The operator has also been focused on the problem of ensuring supplier cash flow, particularly among smaller businesses within its ecosystem. It has recently rolled out a supplier financing scheme in the UK, enabling vendors to ease cash flow blockages by selling invoices before their due date. In a similar vein, BT’s Procurement function is collaborating with fintech player Paid, whose platform is aimed at enabling freelancers and small businesses to speed up invoice settlement (BTwatch, #313).
Also on the same theme, although at a broader level, is a bundle of measures that BT announced in July under the umbrella of its Small Business Support Scheme, including a further reduction of some smaller suppliers’ settlement period, to 30 days (BTwatch, #315). This follows the (somewhat awkward) announcement in June that BT had caught up with requirements of the UK government’s Prompt Payment Code, after being suspended from the supplier protection scheme in 2019 (BTwatch, #313).
Beyond these measures, Roy said the Group had maintained dialogue with important and at‑risk vendors, and made “interventions to make sure that they weren’t hampered in any way — so, typical examples being [that] we made credit available to some suppliers, early payments, [and] in some cases we bought their stock. In some cases, our goods were stuck in China, and we… had to get other alternative freight routes… it was quite a rapid mobilisation”.

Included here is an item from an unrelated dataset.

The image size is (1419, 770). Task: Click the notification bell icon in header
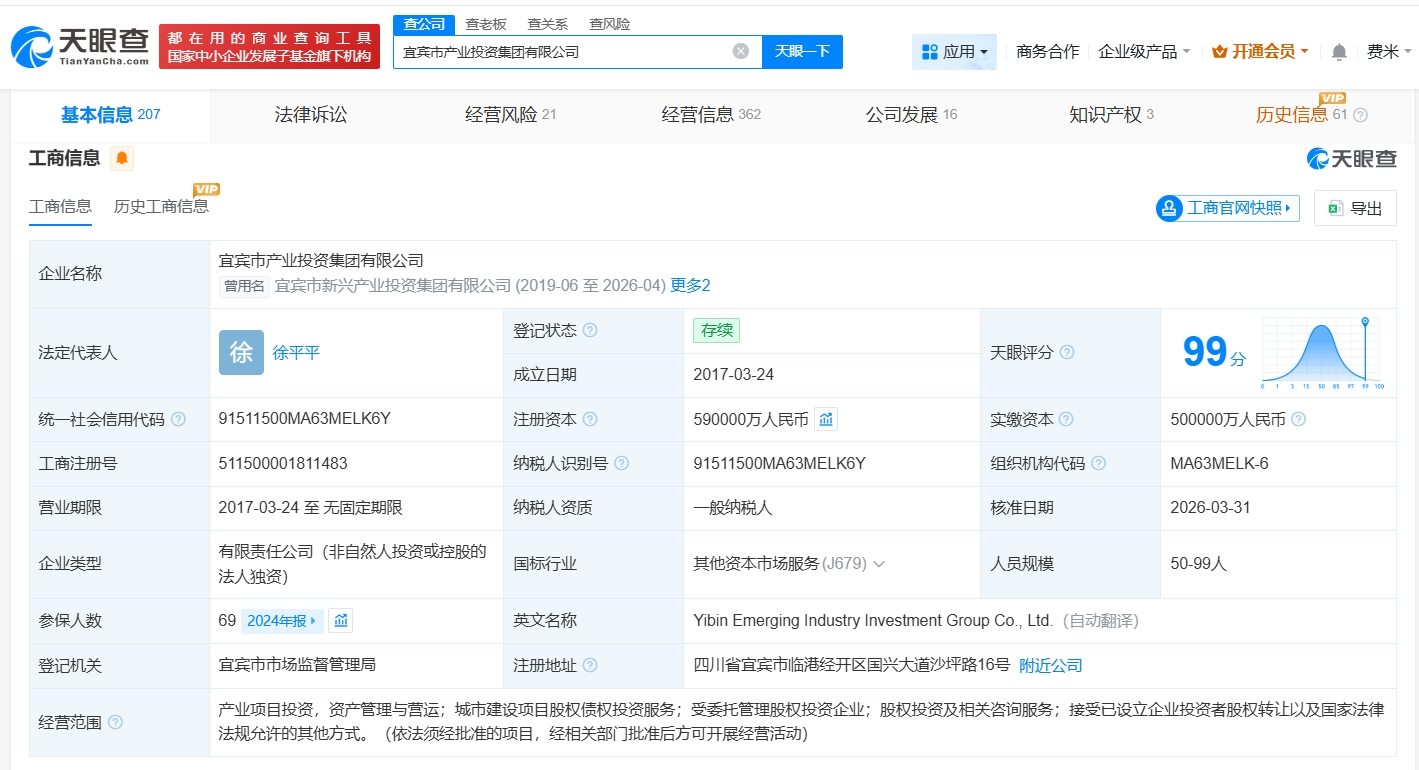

Global to local — supply spread and mix under consideration with Brexit
Roy went on to point to an extra layer of supply chain resilience concerns arising from Britain’s exit from the European Union.
With the transition period nearing its end, on 31 December, Brexit has “got its own ramifications and all that, which we are looking at”, said Roy, while referring to the change as “another emerging crisis”. “Additional bureaucracy” and getting deliveries to Europe-based enterprise clients are among the questions BT is “grappling with”, he added.
There was an indication that BT — with a supply base spanning nearly 100 countries, according to its Annual Report — may alter how and where it sources products and services, in response to this mix of challenges. The operator is “looking at… the whole strategic supplier mix, and their locations — for instance, do we nearshore? Do we…have more buffer stocks?”, said Roy. “We are looking at how best we minimise any disruption through our supply chain. So I think that’s going to be an evolving topic, even after all this is over”, he added.
The threat of a Hard Brexit at the end of 2019 prompted BT to stockpile supplies, and these stocks helped tide over a “number of supply chain shortages” during the COVID‑19 crisis. “That actually proved to be very, very… good for us. So, since then, we’ve kind of almost merged COVID and Brexit together now, to have this stockpile, this buffer stock, going almost constantly”, said Roy.